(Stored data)
┄┄┄┄┄┄

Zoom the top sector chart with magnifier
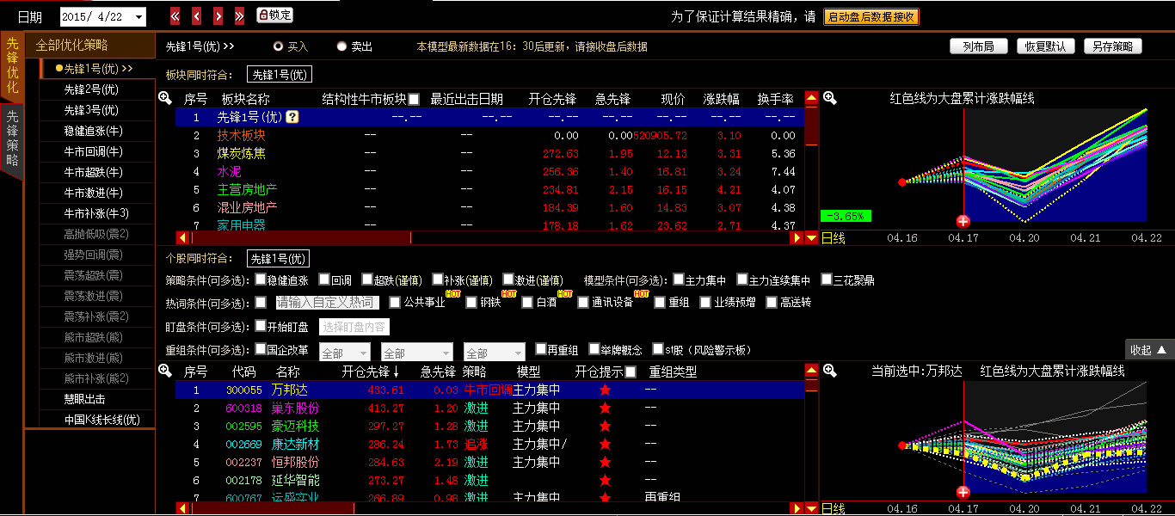 click(829, 98)

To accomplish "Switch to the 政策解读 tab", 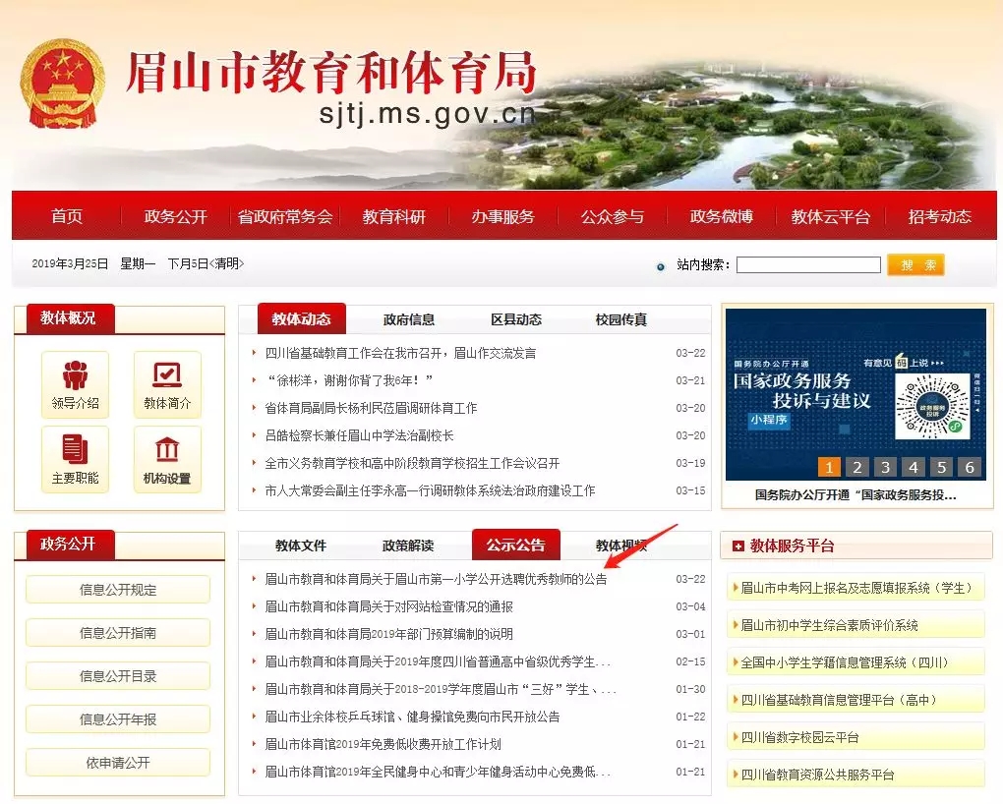I will 408,546.
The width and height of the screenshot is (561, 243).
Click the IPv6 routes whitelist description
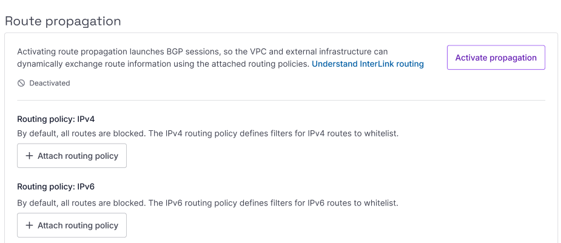pyautogui.click(x=207, y=203)
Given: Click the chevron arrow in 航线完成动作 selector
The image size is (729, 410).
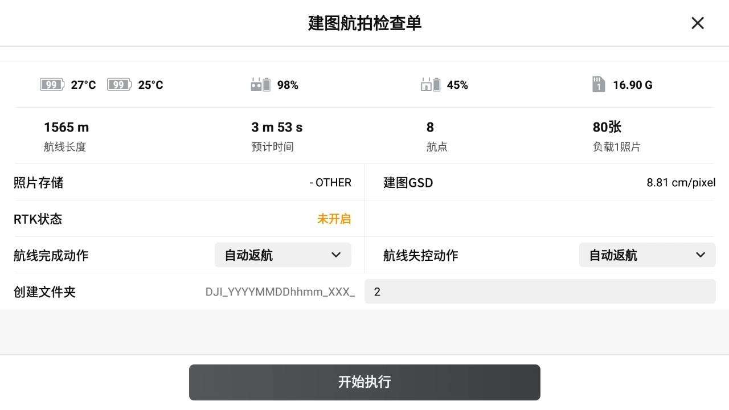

┄┄┄┄┄┄

**Exercise**
Reproduce the stored data from the line containing "The width and" through the end of the records, substituting "dropdown" for "selector" and changing nothing else. Leave out the pictures.

**Response for this exercise**
The width and height of the screenshot is (561, 243).
Click the IPv6 routes whitelist description
pyautogui.click(x=207, y=203)
Given: Click the chevron arrow in 航线完成动作 dropdown
The image size is (729, 410).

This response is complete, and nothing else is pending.